Given that investigations into the hack are ongoing, it may be too early to assign blame for this particular incident. But many different elements contributed to this situation. On the one hand, according to “Lobachevski,” accessing the Federal Police’s database took months; this signals some level of proper cyber protection. How exactly did this breach happen, and how was a months-long intrusion not detected? Comparatively, hacking the Naval Prefecture’s Twitter was no problem at all, if the media reports on the account’s low security settings are accurate.

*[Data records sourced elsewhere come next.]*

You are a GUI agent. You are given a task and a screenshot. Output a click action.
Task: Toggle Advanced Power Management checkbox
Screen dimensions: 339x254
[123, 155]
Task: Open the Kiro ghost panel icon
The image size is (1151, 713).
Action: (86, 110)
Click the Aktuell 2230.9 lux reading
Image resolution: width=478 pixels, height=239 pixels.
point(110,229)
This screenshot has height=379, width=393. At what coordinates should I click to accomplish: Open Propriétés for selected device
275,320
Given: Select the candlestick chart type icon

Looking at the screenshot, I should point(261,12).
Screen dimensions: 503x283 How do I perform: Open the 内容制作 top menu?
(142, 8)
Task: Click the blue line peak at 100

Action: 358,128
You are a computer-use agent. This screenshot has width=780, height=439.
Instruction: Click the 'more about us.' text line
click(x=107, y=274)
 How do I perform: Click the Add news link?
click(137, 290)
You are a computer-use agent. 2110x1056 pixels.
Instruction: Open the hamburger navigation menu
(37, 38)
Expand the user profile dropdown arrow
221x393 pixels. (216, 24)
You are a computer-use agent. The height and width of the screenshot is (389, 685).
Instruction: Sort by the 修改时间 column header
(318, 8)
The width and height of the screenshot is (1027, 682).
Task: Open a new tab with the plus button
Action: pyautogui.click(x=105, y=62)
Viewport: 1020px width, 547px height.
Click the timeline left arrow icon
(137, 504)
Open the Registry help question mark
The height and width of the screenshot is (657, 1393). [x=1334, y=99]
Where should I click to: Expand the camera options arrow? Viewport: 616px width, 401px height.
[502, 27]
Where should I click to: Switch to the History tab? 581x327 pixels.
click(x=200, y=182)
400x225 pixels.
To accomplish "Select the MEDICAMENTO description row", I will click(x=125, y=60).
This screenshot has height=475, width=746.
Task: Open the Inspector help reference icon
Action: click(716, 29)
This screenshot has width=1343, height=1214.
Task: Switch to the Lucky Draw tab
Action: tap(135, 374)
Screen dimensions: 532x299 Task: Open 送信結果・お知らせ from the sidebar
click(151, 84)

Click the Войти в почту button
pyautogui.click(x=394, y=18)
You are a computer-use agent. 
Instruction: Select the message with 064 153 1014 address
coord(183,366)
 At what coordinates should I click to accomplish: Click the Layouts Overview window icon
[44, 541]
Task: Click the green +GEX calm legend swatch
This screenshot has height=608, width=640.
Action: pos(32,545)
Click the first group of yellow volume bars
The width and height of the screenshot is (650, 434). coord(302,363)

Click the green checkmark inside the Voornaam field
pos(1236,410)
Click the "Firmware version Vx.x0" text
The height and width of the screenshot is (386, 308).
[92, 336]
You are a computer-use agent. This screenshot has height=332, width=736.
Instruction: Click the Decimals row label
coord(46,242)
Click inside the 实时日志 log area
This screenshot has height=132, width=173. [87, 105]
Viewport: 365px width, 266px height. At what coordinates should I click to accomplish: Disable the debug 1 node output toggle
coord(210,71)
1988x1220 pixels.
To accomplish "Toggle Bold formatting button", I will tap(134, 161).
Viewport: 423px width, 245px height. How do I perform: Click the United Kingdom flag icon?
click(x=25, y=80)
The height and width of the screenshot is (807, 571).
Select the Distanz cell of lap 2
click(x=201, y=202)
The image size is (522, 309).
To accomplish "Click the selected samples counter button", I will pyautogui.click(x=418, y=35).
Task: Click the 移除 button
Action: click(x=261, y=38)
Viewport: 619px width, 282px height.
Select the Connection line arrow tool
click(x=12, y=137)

Simple fixes such as establishing two-factor authentication and password protocols could go a long way if implemented in a systematic and institutionalized fashion across Argentine government agencies.

Ultimately, this is not only a question of improving technical cybersecurity in some areas. After all, governments across the world struggle with similar issues-even those that can boast of advanced defenses. What should cause concern in this case is the apathetic response with which these events were met. If 700 GB of government information can be leaked without any response or outcry-not even the beginnings of a conversation on cybersecurity-this is indicative of an underlying problem. Not much can be fixed if no one cares.